Dolayısıyla UEFA Avrupa Şampiyonlar Kupası süreci ve neticesi salgınla beraber alt üst olan turizm sektörü için de kıymetlidir. Ayrıca maçın sunucusu ‘It is us!’ deyince…bu ifadenin altında nasıl bir başarı hikayesi yatıyor bakmak istedim.

Kaç şampiyonluk oynadı İngiltere?

İngiltere kazanınca teknik direktör Southgate’in şövalyelik ünvanı ile şereflendirileceği düşünülüyordu.

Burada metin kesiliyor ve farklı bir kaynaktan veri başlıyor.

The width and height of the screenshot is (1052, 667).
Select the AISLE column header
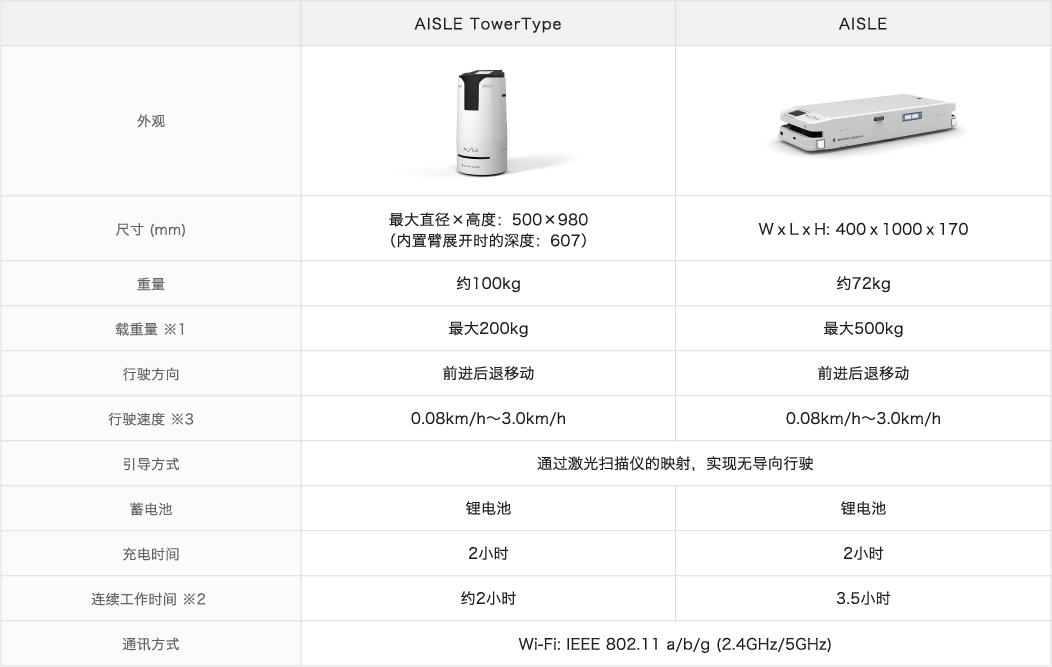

Çünkü bu başarı 1966 yılından beri, yani Soğuk Savaş döneminden beri oynadığı ilk final maçıdır. Ancak o zaman oynanan maç Dünya Kupası maçıydı. Yani aslında 1872 yılında kurulan ve dünyanın en eski futbol milli takımı ünvanına sahip İngiltere 1966 yılından beri oynanan bu kupayı hiç kazanamamıştır. Hiç final maçı da oynamamıştır, en iyi derecesi üçüncülüktür ve bu bakımdan Türkiye’nin derecesinden daha iyi değildir. İcat ettikleri ve dünyaya yaydıkları sporda hiç Avrupa şampiyonu olamadılar.

Dünya Kupası’nı da sadece bir kere kazandılar, o da 1966 yılında, uzatma dakikalarında Batı Almanya’ya karşı. Hatırlayanı bile kalmamıştır.

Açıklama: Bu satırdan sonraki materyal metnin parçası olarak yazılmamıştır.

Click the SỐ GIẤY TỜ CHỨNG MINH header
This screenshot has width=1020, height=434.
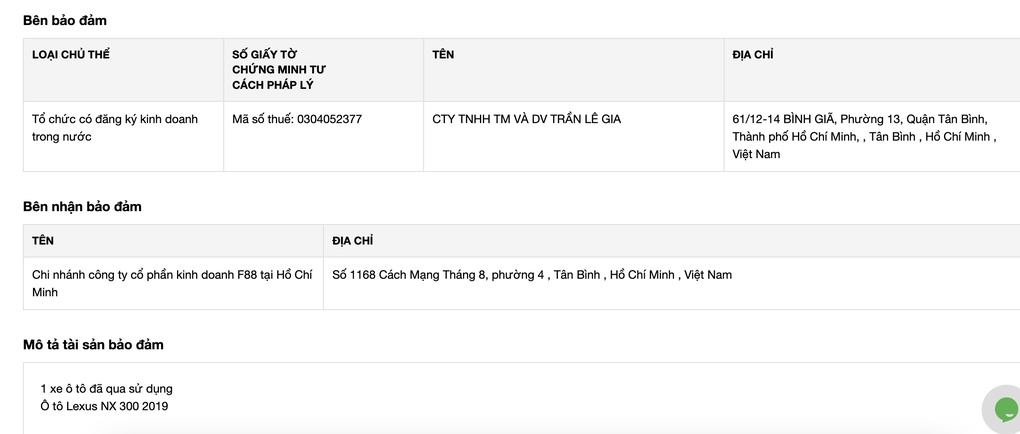(x=279, y=70)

Bilgimi bir de futbolda konuşturayım dedim ancak umarım hata yapmam… Kaybeden takımını onu destekleyen Britanya Türkleri’nin üzüntülerini paylaşırım.

Yani İngiltere daha hiç Şampiyonlar Kupası’nı almamışken ‘it is us/Biz buyuz’ lafı, Almanya kaybedince ağlayan o kız çocuğu ile alay etme hali ve Danimarkalı kalecinin gözüne tutlan lazer sonrası verilebilecek olası bir şövalyelik…

Hemen Büyük Atatürk’ün ‘Ben sporcunun çevik, zeki ve ahlaklısını severim’ lafı akla geliyor haliyle.

Ancak yine de bir çocuğun yarasının sarılmasının ne demek olduğunu anlamamız için ne kadar da kıymetli bir olay oldu Almanya-İngiltere maçı sonrası ağlayan çocuk, onun devamındaki teselli çabası…

Zedelenen bir kalbin tamirinde, iyilik yapmanın, hayır işi yapmanın ne olduğu daha nasıl gösterilebilir?

Türkiye’de sık sık acılara dalarak haberdar olduğumuz ve sosyal medyadan sadece birkaç günlüğüne lanet ve küfür yağdırmak dışında bir daha hiç hatırlamadığımız taciz haberleri? Kendi çocuğumuza sıkı sıkıya sarılarak bu kötülüğün kendilerinden uzak olması için dua ettiğimiz anlar.

Bir olayı kutsamak veya uyanan infialin, zararın veya kötülüğün etkilerini azaltmak ve kişilerin/çocukların hayatlarına el atmak için kısa zamanda toplanan para. Miktarında daha kıymetli olan süresi ve harekete geçirdiği duyarlı insan sayısı. Charity dediğimiz, konuşma dilinde Türkçe’ye çevirmekte zorlandığımız, çoğunlukla da çevirmediğimiz şey tam da bu işte.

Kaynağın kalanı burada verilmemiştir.